# Old Overholt Medicinal Flask Date?



## WesternPA-collector (Jun 15, 2019)

I've had this bottle for a few years and dating it has been like a  puzzle to me. Because the label says the whiskey was made 1912. It was  medicinal, so by the time it aged, Prohibition would have started. But  the bottle itself appears much older than 1912. The seams fade out  before the crown. It has a tooled top and looks like it is blown in  mold. Let me know what you think, from the photos.

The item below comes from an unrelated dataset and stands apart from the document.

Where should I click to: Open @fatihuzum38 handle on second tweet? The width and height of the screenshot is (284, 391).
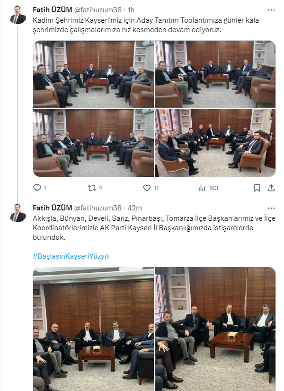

Thank you.


----------



## CanadianBottles (Jun 15, 2019)

That bottle does look surprisingly old for 1912.  BIM bottles were still definitely being made in large quantities in the 1910s, but if I saw that one without a label I wouldn't have thought it came from the 20th century at all based on the base.  Maybe some glass houses were still using the old manufacturing techniques later than I assumed.


----------



## WesternPA-collector (Jun 16, 2019)

CanadianBottles said:


> That bottle does look surprisingly old for 1912.  BIM bottles were still definitely being made in large quantities in the 1910s, but if I saw that one without a label I wouldn't have thought it came from the 20th century at all based on the base.  Maybe some glass houses were still using the old manufacturing techniques later than I assumed.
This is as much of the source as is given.